Noé De Santo

Education

EPFL (Lausanne, Switzerland) 2018-2024
  • Master of Science MSc in Computer Science 2021-2024

  • Bachelor of Science BSc in Computer Science 2018-2021

Publications

[ICFP'24] A Coq Mechanization of JavaScript Regular Expression Semantics
Abstract

We present an executable, proven-safe, faithful, and future-proof Coq mechanization of JavaScript regular expression (regex) matching, as specified by the last published edition of ECMA-262 section 22.2. This is, to our knowledge, the first time that an industrial-strength regex language has been faithfully mechanized in an interactive theorem prover. We highlight interesting challenges that arose in the process (including issues of encoding, corner cases, and executability), and we document the steps that we took to ensure that the result is straightforwardly auditable and that our understanding of the spec aligns with existing implementations.

We demonstrate the usability and versatility of the mechanization through a broad collection of analyses, case studies, and experiments: we prove that JavaScript regex matching always terminates and is safe (no assertion failures); we identify subtle corner cases that led to mistakes in previous publications; we verify an optimization extracted from a state-of-the-art regex engine; we show that some classic properties described in automata textbooks and used in derivatives-based matchers do not hold in JavaScript regex; and we demonstrate that the cost of updating the mechanization to account for changes in the original specification is reasonably low.

Our mechanization can be extracted to OCaml and linked with Unicode libraries to produce an executable engine that passes the relevant parts of the official Test262 conformance test suite.

Others


Research & Industry Experience

"Master's Valorization" March-​July 2024
System F (EPFL), Switzerland.
Supervised by Dr. Aurèle Barrière & Prof. Clément Pit-Claudel.

Continued work on Warblre, a mechanization in Coq of JS regex semantics.

Student Intern March-August 2023
Oracle Labs, Switzerland.
Supervised by Dr. Peter Hofer.

Implemented an almost complete support for the new upcoming foreign functions interface of the Java ecosystem in native-image, an ahead-of-time compiler for Java, and SubstrateVM, its companion runtime. The implementation fully supports dynamic library loading, calls from Java to native functions, and calls from native to Java methods.

Research Intern July-September 2022
LARA (EPFL), Switzerland. Slides
Supervised by Prof. Viktor Kunčak.

Developed a calculus allowing the elimination of pieces of code (called "ghost") without altering the result or visible effects of a computation. The calculus notably supports both mutable references and subtyping.

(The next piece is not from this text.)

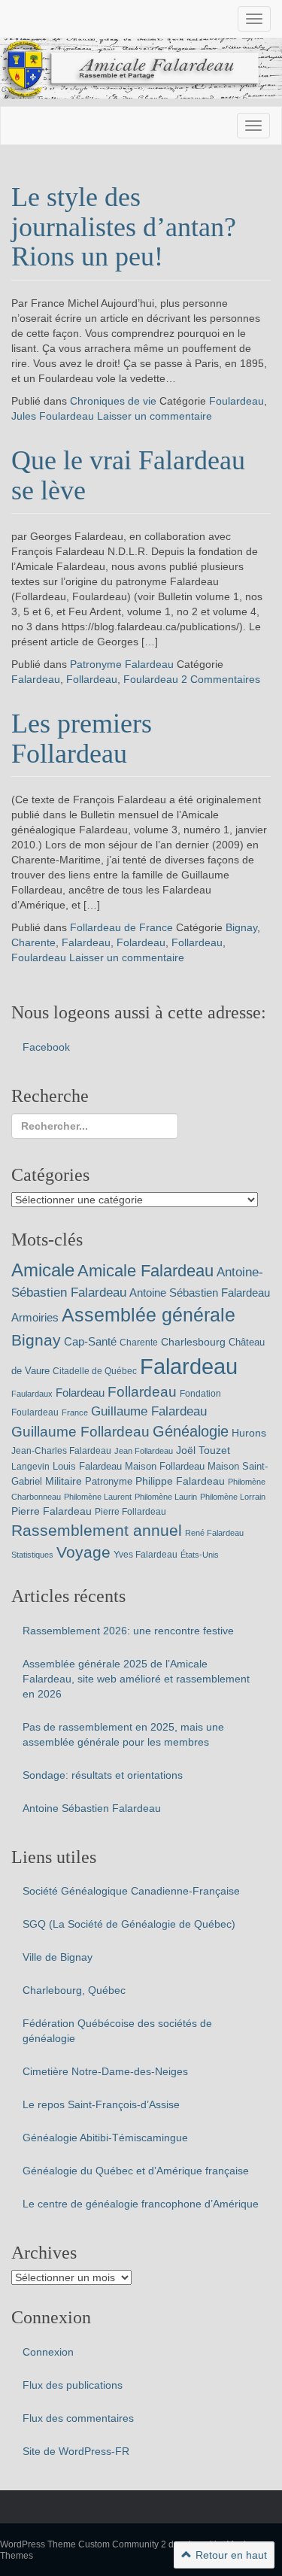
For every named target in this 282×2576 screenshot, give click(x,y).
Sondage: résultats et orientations (103, 1775)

Also investigated the relation between ghost code and the non-interference property, which comes from the domain of security type systems.

Student Assistant 2020-2023
EPFL, Switzerland

For the following classes:

Responsibilities included: presenting labs to students, correcting labs and exams, creating and maintaining grading infrastructures, overhauling labs, writing solution sheets.


Research & Software Projects

Warblre --- Mechanized Semantics for JavaScript Regexes Slides
Master thesis done at System F, EPFL.
Supervised by Dr. Aurèle Barrière & Prof. Clément Pit-Claudel.

Ported the JavaScript regexes specification to the Coq proof assistant. Care was taken to ensure that the ported specification was faithful to the original paper one, and that one could convince oneself of this fact. Proved key properties of the specification, such as termination. Additionally dis-proved some incorrect simplifications found in the literature about these semantics.

Exproc --- Computation Expressions for Scala Repository
Semester project done at LAMP, EPFL.
Supervised by Anatolii Kmetiuk.

Implemented an adaptation of F#'s computation expressions in Scala 3 using its meta-programming facilities. Demonstrated how it could be used to make more natural and practical domain specific languages.

Verified System F in Stainless Repository
Course project for the Formal Verification class. Report

Implemented an interpreter for System F in the subset of Scala supported by Stainless, a verification tool for Scala. Then proved the main properties of the implemented calculus, most notably that it satisfies progress and preservation. This project used to be the second largest one (in number of verification conditions) done in Stainless. It is also still used as a benchmark for Stainless, as part of the bolts repository.